[Task statement]
Please reproduce, verbatim, the rows from the line containing "Image resolution: width=707" through the line containing "Action: click(x=1999, y=1092)", both of those lines included.

[Material supplied]
····················

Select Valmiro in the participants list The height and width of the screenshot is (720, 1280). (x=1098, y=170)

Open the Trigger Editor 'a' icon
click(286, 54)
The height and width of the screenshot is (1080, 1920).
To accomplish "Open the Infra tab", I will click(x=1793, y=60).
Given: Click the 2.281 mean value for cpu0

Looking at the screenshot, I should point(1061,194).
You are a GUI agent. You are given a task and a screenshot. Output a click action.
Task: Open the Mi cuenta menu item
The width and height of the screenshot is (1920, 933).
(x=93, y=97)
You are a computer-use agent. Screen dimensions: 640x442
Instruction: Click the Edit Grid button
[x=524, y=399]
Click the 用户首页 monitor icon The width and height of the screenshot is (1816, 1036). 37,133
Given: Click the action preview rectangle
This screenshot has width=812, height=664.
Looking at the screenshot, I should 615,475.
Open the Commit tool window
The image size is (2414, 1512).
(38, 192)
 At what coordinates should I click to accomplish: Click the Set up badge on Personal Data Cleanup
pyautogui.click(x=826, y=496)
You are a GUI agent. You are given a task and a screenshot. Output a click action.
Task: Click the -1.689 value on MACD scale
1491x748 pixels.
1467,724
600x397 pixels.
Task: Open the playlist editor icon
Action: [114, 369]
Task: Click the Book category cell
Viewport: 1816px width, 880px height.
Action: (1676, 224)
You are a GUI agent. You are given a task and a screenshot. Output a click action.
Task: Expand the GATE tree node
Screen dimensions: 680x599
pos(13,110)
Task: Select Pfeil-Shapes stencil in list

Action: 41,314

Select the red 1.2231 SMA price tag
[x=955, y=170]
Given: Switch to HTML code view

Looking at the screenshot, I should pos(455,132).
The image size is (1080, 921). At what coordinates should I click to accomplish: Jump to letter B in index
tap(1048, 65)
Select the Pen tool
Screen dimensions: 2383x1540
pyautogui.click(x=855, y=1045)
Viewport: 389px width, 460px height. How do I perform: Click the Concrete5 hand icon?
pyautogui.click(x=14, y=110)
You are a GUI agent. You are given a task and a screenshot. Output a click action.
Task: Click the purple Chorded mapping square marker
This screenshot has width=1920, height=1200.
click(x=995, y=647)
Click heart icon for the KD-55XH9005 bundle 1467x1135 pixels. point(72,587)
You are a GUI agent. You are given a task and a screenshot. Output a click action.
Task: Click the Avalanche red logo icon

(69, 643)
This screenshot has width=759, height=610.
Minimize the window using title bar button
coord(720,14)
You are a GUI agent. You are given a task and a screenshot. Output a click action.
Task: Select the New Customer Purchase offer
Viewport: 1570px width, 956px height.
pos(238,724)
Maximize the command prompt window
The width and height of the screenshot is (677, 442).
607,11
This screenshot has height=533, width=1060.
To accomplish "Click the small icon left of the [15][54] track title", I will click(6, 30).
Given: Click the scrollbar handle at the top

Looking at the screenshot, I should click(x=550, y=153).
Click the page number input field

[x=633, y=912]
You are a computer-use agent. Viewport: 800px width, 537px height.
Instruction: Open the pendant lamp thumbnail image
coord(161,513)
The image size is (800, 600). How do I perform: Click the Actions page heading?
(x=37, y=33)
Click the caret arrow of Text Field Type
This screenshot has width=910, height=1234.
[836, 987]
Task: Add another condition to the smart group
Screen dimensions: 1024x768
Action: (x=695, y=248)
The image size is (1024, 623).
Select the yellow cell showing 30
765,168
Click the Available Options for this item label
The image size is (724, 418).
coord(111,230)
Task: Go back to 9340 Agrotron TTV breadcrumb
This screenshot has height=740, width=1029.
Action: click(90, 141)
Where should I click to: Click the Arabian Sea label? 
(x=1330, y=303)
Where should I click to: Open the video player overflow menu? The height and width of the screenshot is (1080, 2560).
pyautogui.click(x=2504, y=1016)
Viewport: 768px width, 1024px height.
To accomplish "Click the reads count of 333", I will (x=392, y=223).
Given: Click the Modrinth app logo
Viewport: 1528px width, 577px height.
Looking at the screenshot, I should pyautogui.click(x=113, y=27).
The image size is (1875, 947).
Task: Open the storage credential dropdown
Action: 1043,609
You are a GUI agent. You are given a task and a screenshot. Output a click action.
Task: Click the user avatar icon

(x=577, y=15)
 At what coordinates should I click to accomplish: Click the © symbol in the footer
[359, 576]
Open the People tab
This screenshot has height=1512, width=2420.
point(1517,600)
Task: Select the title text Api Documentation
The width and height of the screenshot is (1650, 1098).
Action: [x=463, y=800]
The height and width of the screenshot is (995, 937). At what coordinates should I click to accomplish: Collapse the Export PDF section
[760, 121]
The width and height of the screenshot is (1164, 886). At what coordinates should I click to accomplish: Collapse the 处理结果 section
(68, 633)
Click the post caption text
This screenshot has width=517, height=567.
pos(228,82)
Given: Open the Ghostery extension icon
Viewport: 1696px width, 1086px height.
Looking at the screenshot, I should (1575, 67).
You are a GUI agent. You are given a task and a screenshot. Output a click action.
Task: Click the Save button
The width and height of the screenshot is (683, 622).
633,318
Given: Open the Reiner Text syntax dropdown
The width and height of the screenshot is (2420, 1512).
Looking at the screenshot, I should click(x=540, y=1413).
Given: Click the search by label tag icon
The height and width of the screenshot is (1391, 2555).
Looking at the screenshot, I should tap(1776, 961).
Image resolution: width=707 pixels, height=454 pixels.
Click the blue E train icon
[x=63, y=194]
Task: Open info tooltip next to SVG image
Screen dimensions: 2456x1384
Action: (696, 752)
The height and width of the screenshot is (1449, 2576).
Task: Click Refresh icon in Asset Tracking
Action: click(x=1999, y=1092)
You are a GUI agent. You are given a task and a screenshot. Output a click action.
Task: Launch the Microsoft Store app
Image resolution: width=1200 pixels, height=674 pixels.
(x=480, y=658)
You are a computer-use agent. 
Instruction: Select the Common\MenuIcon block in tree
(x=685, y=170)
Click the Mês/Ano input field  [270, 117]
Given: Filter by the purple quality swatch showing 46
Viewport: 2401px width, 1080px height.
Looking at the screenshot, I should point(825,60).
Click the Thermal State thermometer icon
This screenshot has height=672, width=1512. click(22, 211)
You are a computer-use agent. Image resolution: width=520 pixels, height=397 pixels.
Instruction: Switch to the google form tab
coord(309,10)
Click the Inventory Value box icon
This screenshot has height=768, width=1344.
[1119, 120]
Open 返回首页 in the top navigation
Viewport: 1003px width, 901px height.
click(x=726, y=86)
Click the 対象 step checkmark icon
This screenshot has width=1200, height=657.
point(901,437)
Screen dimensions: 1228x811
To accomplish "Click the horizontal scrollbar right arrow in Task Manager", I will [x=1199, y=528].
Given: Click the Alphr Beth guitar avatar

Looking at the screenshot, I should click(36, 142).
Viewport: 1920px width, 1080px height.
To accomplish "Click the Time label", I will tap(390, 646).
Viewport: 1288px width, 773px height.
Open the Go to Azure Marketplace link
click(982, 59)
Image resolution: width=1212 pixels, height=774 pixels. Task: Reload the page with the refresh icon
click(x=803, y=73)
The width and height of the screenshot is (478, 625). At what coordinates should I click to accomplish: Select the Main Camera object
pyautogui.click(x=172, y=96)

····················

[Response]
Image resolution: width=707 pixels, height=454 pixels.
Click the blue E train icon
[x=63, y=194]
Task: Open info tooltip next to SVG image
Screen dimensions: 2456x1384
Action: (696, 752)
The height and width of the screenshot is (1449, 2576).
Task: Click Refresh icon in Asset Tracking
Action: click(x=1999, y=1092)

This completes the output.